The base set of type values, divided according to broad functionality, is as follows:
acronym
: The contained text is an acronym.
<?xml version="1.0" encoding="ISO-8859-1"?> <speak version="1.0" xml:lang="en-US" xmlns="http://www.w3.org/2001/10/synthesis"> <say-as type="acronym"> DEC </say-as> </speak> Output: "DEC."
spell-out: The characters in the contained text string are pronounced as individual characters.

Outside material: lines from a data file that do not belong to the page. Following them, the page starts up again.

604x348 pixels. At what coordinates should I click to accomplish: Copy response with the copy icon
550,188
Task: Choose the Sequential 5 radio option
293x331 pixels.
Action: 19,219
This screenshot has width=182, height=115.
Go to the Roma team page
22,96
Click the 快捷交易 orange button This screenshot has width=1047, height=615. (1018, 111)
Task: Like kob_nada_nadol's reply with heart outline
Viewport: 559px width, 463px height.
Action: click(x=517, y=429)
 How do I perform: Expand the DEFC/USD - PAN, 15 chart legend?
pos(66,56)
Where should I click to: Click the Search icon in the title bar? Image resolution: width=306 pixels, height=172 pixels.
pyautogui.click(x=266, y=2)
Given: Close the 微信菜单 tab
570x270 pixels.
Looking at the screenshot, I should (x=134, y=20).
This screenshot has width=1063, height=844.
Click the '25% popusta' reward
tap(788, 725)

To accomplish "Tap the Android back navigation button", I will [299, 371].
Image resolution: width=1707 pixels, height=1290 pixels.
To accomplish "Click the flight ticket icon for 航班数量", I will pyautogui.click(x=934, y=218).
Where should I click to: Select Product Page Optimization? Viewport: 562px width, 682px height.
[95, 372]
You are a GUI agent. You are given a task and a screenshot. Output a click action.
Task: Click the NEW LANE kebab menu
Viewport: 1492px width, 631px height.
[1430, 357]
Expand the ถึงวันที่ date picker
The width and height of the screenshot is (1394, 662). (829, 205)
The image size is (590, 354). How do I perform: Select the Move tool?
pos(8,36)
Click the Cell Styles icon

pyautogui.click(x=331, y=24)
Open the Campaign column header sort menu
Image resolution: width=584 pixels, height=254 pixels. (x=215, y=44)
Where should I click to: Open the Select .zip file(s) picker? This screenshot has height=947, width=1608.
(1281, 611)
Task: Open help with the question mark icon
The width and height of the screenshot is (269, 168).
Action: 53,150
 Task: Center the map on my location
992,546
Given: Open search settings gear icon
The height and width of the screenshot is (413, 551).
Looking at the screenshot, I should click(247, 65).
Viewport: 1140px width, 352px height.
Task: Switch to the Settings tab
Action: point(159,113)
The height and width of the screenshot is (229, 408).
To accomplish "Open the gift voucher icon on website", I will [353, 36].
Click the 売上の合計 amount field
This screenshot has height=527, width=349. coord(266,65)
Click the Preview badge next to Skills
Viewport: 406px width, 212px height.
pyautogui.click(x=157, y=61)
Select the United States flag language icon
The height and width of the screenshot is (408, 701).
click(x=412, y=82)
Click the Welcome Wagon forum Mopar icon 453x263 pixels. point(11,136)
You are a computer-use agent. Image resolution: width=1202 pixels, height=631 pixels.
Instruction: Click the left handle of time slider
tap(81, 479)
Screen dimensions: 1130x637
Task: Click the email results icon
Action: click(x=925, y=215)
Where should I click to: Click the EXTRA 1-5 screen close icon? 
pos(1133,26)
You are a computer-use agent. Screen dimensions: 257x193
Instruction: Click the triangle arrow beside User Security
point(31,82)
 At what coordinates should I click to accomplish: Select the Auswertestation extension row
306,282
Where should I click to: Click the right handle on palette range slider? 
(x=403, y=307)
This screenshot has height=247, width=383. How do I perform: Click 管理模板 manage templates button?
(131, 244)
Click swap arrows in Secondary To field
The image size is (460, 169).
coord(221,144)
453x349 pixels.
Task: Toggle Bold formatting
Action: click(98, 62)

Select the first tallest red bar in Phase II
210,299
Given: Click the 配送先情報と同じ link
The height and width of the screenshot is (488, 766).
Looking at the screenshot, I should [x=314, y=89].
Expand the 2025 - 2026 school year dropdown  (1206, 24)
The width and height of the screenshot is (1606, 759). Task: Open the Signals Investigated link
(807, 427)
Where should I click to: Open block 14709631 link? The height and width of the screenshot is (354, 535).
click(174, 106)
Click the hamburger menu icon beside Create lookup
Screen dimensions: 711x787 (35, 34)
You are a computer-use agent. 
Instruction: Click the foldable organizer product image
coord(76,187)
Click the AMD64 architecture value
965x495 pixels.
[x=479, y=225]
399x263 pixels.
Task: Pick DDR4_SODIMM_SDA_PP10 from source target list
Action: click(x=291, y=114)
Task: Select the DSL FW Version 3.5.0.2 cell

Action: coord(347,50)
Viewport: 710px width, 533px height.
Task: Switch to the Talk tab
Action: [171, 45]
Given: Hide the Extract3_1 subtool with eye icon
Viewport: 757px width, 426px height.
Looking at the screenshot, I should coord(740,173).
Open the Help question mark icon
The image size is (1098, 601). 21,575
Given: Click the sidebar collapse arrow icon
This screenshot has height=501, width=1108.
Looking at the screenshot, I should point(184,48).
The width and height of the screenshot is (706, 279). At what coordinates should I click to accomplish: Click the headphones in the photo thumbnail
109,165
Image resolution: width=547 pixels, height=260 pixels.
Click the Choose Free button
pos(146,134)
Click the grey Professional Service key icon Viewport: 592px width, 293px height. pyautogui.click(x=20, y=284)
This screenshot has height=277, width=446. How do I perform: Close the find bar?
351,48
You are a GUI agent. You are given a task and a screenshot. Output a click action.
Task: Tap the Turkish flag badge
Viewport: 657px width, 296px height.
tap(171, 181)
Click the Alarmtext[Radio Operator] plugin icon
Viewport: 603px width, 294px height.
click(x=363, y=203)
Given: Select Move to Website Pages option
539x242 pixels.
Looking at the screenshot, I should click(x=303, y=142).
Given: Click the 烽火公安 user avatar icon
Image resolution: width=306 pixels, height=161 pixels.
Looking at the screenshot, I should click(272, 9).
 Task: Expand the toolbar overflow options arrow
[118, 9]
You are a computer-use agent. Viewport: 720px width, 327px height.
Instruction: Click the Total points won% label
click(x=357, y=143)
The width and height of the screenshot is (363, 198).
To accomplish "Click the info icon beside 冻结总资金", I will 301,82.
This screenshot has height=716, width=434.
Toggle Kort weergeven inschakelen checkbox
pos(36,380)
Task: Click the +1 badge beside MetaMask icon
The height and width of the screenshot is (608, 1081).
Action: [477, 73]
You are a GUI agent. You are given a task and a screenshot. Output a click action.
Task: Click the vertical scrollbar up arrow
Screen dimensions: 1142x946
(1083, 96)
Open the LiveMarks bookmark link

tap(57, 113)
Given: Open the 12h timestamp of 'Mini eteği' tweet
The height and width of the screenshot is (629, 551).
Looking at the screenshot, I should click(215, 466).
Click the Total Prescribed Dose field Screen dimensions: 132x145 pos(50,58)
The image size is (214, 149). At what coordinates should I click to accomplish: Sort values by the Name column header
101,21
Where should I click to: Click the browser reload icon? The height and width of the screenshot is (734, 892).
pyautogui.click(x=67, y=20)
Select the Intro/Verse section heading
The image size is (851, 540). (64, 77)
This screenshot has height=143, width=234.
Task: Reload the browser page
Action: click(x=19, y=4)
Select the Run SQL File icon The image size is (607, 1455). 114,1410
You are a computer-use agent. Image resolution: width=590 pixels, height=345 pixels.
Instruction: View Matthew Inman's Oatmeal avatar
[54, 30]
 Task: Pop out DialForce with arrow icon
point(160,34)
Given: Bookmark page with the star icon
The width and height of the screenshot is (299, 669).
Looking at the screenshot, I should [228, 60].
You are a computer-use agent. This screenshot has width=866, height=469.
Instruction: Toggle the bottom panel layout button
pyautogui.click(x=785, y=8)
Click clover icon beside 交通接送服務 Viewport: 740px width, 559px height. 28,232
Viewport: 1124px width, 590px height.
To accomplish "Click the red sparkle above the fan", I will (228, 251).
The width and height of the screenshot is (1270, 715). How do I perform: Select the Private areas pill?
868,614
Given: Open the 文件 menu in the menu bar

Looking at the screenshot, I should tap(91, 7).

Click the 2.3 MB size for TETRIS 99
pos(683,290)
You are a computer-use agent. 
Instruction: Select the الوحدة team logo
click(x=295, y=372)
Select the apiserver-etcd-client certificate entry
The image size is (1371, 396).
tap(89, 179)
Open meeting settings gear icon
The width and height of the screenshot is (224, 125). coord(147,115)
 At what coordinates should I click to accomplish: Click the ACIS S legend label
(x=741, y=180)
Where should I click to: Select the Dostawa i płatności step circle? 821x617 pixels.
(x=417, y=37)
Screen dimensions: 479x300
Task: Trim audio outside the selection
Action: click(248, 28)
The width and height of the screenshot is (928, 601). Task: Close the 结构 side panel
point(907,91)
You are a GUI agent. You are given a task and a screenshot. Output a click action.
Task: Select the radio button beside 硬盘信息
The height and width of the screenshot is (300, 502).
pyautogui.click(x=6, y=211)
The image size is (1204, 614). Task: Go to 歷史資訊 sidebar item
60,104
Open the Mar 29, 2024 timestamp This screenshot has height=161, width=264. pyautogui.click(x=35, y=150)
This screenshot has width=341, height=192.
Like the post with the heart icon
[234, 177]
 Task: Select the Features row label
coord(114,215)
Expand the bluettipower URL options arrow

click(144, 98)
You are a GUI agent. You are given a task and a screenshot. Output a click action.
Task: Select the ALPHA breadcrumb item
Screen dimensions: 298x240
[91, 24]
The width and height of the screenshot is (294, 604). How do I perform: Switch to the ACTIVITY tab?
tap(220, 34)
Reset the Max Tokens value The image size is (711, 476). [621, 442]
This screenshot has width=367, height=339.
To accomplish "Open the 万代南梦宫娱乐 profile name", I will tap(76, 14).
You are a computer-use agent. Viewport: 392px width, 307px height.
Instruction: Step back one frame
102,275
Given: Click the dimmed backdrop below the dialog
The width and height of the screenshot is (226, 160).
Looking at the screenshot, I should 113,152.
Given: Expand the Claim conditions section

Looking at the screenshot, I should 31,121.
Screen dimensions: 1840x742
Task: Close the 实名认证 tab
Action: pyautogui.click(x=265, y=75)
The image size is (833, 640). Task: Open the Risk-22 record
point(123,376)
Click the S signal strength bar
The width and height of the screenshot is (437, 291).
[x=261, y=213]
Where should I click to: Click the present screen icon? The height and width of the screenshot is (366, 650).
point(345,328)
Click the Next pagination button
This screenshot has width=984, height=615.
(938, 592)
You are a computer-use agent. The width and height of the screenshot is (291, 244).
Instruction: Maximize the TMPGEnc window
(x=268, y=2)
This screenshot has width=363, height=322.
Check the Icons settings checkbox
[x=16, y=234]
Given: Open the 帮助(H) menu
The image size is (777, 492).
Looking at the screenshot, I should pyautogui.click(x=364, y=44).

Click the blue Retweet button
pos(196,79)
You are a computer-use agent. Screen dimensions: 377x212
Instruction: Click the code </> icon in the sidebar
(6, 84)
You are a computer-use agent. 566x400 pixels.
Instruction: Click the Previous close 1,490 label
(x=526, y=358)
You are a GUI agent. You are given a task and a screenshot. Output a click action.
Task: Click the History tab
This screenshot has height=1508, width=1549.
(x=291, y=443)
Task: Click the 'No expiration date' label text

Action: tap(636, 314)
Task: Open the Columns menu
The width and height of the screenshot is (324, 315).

<?xml version="1.0" encoding="ISO-8859-1"?> <speak version="1.0" xml:lang="en-US" xmlns="http://www.w3.org/2001/10/synthesis"> <say-as type="spell-out"> USA </say-as> </speak> Output: "U, S, A".
number
: contained text contains integers,
fractions, floating points, Roman numerals or some other textual
format that can be interpreted and spoken as a number in the
current language. Format values for numbers are:
ordinal
, where the contained text should be
interpreted as an ordinal. The content may be a digit sequence or
some other textual format that can be interpreted and spoken as an
ordinal in the current language; cardinal
, where
the contained text should be interpreted as a cardinal. The content
may be a digit sequence or some other textual format that can be
interpreted and spoken as a cardinal in the current
language; and digits
, where the contained text
is to be read as a digit sequence, rather than as a number.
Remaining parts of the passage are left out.